Costa customer service and quality has gone down hill over the years. After owning close to 15 pair and having 3 broke sets of 580s sitting in my glovebox I switched to Guidelines. Better quality and the best customer service hands down. Costa tried to charge me for a new set if frames cause their hinges were defective after 3 months, they made my mind up for me.


----------



## slabhunter (Jan 21, 2012)

Big Perm said:


> I'm in eye care. Spend the money for quality sunglasses if you can. We get so much direct and indirect sunlight that it is VERY harmful to your eyes. I'm not a soapbox or preachy guy, but this is one area that I wouldn't compromise cost on.


Glad somebody in the biz is weighing in as I have multiple vision issues and sunglasses are an absolute must when outside.

Nearsighted, astigmatism, and developing cataracts means that it is the glare and sheer brightness from every angle which causes discomforting eye strain. I've got script sunglasses now but am at that time for my annual exam as I also am diabetic so this topic comes at a good time for me.

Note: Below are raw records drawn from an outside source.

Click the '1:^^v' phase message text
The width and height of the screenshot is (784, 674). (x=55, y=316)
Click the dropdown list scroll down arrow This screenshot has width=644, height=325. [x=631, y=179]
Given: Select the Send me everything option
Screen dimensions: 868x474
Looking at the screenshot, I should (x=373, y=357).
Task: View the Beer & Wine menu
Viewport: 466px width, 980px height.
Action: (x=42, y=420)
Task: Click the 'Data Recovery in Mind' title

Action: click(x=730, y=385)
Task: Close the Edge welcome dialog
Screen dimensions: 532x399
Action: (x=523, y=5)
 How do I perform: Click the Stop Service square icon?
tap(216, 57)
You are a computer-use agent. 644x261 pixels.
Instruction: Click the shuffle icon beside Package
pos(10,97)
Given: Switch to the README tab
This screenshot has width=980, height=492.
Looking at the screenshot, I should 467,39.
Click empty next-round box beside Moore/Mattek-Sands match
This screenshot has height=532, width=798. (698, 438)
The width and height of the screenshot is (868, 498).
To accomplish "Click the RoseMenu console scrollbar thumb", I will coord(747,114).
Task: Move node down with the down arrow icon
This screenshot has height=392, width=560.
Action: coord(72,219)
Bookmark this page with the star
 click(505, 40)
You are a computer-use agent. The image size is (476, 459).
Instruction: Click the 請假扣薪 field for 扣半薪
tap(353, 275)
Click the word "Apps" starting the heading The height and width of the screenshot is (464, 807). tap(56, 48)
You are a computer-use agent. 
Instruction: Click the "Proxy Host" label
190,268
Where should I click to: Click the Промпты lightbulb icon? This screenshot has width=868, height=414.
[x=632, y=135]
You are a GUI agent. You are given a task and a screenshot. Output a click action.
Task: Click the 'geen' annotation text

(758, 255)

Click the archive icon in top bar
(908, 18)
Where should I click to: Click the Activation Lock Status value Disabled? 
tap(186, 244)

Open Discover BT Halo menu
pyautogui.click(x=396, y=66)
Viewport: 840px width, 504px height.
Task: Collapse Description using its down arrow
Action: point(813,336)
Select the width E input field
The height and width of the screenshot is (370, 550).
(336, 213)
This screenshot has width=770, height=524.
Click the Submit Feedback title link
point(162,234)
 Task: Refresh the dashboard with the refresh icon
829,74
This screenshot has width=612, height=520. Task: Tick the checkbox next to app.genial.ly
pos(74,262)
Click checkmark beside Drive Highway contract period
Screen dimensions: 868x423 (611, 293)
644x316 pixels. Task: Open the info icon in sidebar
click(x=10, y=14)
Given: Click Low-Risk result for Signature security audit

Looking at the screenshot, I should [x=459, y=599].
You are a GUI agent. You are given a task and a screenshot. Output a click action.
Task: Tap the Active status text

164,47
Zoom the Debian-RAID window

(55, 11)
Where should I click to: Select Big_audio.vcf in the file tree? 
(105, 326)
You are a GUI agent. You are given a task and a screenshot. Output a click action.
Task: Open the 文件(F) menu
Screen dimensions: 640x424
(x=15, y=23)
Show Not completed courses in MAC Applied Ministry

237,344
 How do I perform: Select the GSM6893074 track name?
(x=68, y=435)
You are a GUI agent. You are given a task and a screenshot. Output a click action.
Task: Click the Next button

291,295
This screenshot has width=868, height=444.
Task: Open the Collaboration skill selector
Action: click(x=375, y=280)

Would you recommend wrap around style glasses and if so, can those be had polarized for fishing?


----------



## bigrick (Sep 29, 2010)

People with costas tell you they are the best to make them feel better about spending $250 on sunglasses. You can buy prada or gucci sunglasses for that price. Best pair of sunglasses I've owned were a pair of $70 flying fishermen. After loosing numerous pairs of costas and seeing that there are plenty of other sunglasses that are just as good and some even better quality for a fraction of the price I'll never buy costas again. If the C on the side is worth the extra $200 then go for it....


----------



## TURTLE (May 22, 2008)

*I wear Costas on a daily basis but I wear Strike Kings from Walmart when I fish because they are better IMO and cost $19.*


----------



## Nat (Oct 10, 2007)

made in china = not worth $250.00 per pair

plus they protect prices like shimano does........I say screw Costa and 

predict Costa prices will drop in a soft consumers market


----------



## FLbeachbum (Jul 17, 2008)

...


----------



## TheToE! (Mar 9, 2008)

Does anyone around here sell guidlines?


----------



## Razzorduck (Oct 22, 2007)

Been through 3 pair of costas. Lost a couple and the ear rubber wore off the the last pair. (still my back up). Went to Academy and ended up with the 100.00 pair of Bolle's. Very comfortable and the optics seem very good. Oh, and the wife unit thinks they are stylish....not that I care.


----------



## Instant Karma (Oct 9, 2007)

Been wearing Costa bifocals for years. They get bashed on here for service but they have always made things right by me. 

I have owned a couple of pair of Smith Optics that IO thought were as good too.


----------



## Sea-r-cy (Oct 3, 2007)

My last pair of perscription sunglasses cost me plenty! Sea-r-cy


----------



## SaltyBastard (Feb 23, 2012)

Talk to your guys at tackle shops, get in tight with them, and a lot of the time they'll help you out if you buy alotta gear there. I have Corbina 400 blue mirrors (glass) and some Zane 580 green mirrors (glass) these two pairs serve me well between the pier and the boat. Love Costa, they make a great product. Comfortable to wear and they never give me that "on top" ear ache I hear lots of fishermen complain about. They also grip your face in hot weather perfectly. In my opinion, they're totally worth what I pay.


----------



## FishGolfDrink (Apr 19, 2011)

TheToE! said:


> Does anyone around here sell guidlines?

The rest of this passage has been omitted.